Сталинградский апокалипсис. Танковая бригада в аду | страница 92
Проклятое чувство жажды. Мне, здоровому человеку, очень хотелось пить, мучительно хотелось. Несмотря на всю опасность нашего положения, мысль о воде не выходила из головы. А как же раненые? У них была большая физиологическая потребность в воде. Мучительно было слушать стоны раненного в бедро и единственные различимые слова: «Пить, пить, пить…» Я все не решался обыскивать трупы ради фляги с водой, хотя эта мысль все глубже врезалась в сознание.
Где-то подспудно еще возникала мыслишка: «Ты можешь уйти по балке. Может быть, еще выберешься к своим». И тут же вторила ей другая мысль: «Как оставить раненых и таких беспомощных?» — «Ты им уже ничем не поможешь и сам погибнешь». — «Я не знаю этих людей. Они мне совсем чужие. Но почему-то я не сделал ни одного глотка воды и всю отдал им. Их жизнь в какой-то степени в моих руках, а судьба у нас общая. Оставить их — значит предать… Как же потом жить, если суждено будет остаться в живых?»
Ход моих мыслей, видно, разгадал один из раненых:
— Ты бы мог, доктор, выйти по балке к своим и взял бы раненного в плечо. Ходить он может.
— А как же вы? И он не дойдет — потерял много крови, свалится в пути.
— Ноги целые — дойдет. А нас вытащи на основную дорогу по балке, замаскируй и оставь. Если будут идти наши — окликнем.
— Может быть, тебе удастся вернуться с каким-нибудь транспортом за нами, — сказал другой.

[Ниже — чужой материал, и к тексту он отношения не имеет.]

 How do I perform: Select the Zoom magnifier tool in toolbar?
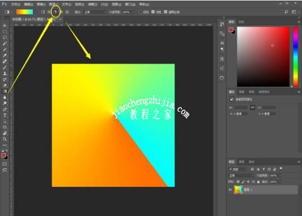[x=4, y=139]
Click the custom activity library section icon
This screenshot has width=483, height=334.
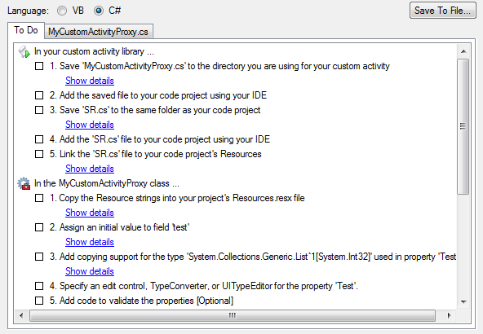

— В суматохе нас забыли. Думаю, что вспомнят, не один же я был. Знали, что с ранеными. Если дорога по балке не перерезана немцами, то за нами придут, — не совсем уверенно ответил я им.
Солнце клонилось к горизонту. Становилось прохладнее, а пить хотелось не меньше. Невыносимо стало слышать стоны тяжелораненого и непрерывную мольбу: «Пить, пить, пить…» Я оставил их и пошел к обрывистому краю оврага, выбрался наверх и пополз к позициям одной из артиллерийских батарей. У застывших уже трупов срезал с ремня две фляги, у которых при взбалтывании определялась жидкость. Подобрал одну плащ-накидку, несколько рожков с патронами для автомата и пополз к своим. В одной фляге, более полной, была вода теплая, затхлая, но пошла по кругу. В другой фляге был разбавленный спирт. И он нашел применение.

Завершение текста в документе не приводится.